═══ QUOTED TEXT ═══

In the narrow scope of Sunday’s game, this was one of the biggest plays of the afternoon. In the larger scope of the Bears’ season, how Cohen set up and executed that route is a telling sign of his development within the Bears’ offense.
 
Consider how Cohen described what he did to beat Collins:
 
“Just trying to make every route look the same,” Cohen said. “A lot of the routes out of the backfield, it looks the same, so when you do that the defender will never know what’s coming.”
 
Cohen’s speed, quickness, athleticism, football I.Q. and work ethic all made him an instant success as a rookie. But what we’re seeing in Year 2 of the “Chicken Salad” or “Human Joystick” or “Big Daddy” show is how Cohen is blending all those pre-existing traits with a larger bank of experience.
 
Cohen, through three-quarters of the season, leads the Bears in targets (77), receptions (59) and receiving yards (659).
 
“I think he’s doing a really good job of understanding coverages, how teams are trying to attack him,” London said. “And each team, pretty much each week, has had kind of a different plan of how to attack him. He’s done a good job with film study understanding that, understanding what he’s got to do to get open. So I give a lot of credit to him for doing that.”
 
And that improvement has opened up more for Nagy to do with Cohen.

═══ DATA SEGMENT ═══

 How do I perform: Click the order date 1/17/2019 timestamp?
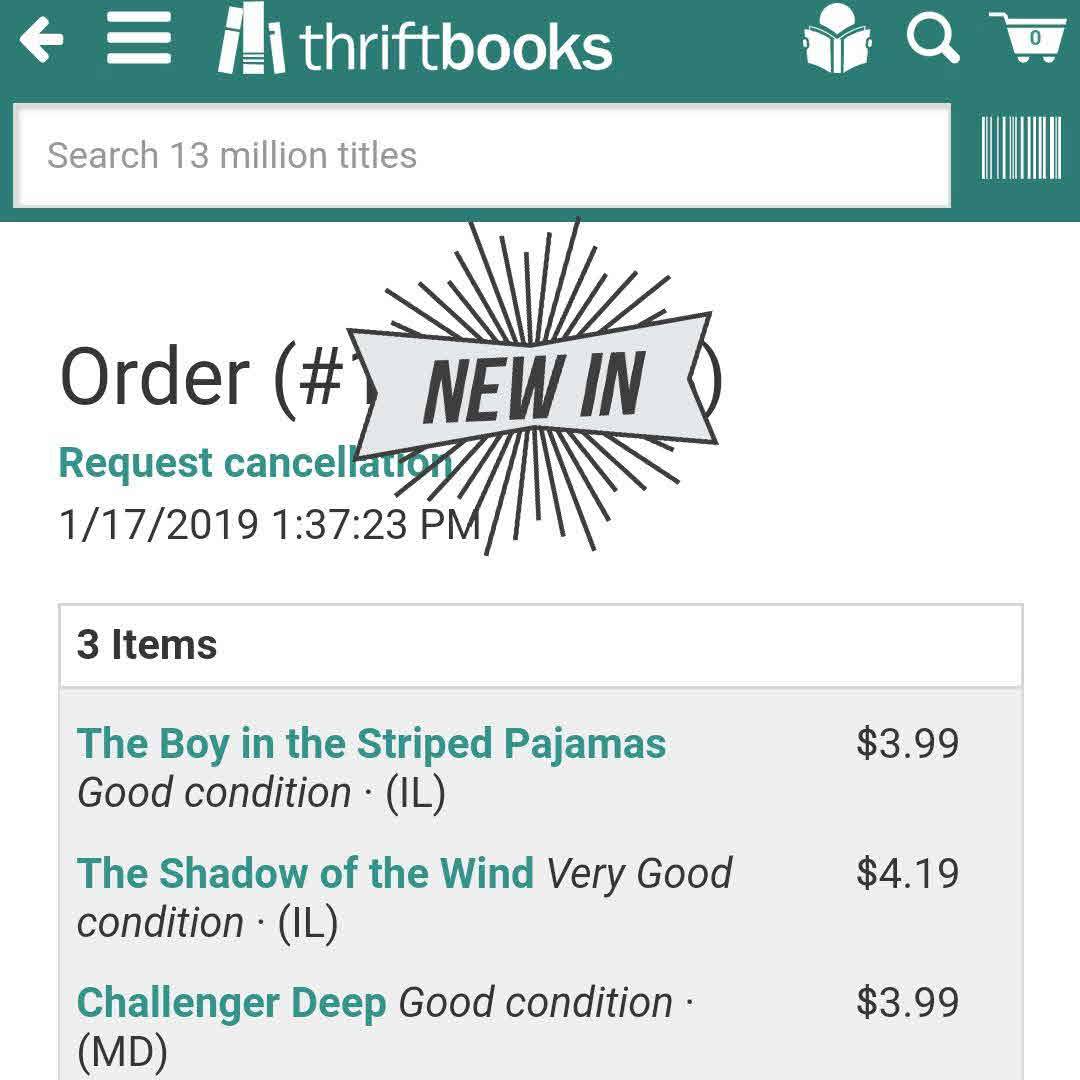[270, 524]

═══

### PARTS OF THE EXERCISE
1. Condense the paragraph of the Cohen passage that begins "Cohen's speed, quickness, athleticism" into a shorter version that keeps its main facts.
2. Reproduce the Cohen passage word for word, from "Cohen’s speed, quickness, athleticism, football" up to and including "do with Cohen.".
Work from the Cohen passage alone.

### SOLVED TASKS
1. Cohen's speed, quickness, athleticism, football I.Q. and work ethic made him an instant success as a rookie. In his second year, he is blending those traits with more experience.

2.
Cohen’s speed, quickness, athleticism, football I.Q. and work ethic all made him an instant success as a rookie. But what we’re seeing in Year 2 of the “Chicken Salad” or “Human Joystick” or “Big Daddy” show is how Cohen is blending all those pre-existing traits with a larger bank of experience.
 
Cohen, through three-quarters of the season, leads the Bears in targets (77), receptions (59) and receiving yards (659).
 
“I think he’s doing a really good job of understanding coverages, how teams are trying to attack him,” London said. “And each team, pretty much each week, has had kind of a different plan of how to attack him. He’s done a good job with film study understanding that, understanding what he’s got to do to get open. So I give a lot of credit to him for doing that.”
 
And that improvement has opened up more for Nagy to do with Cohen.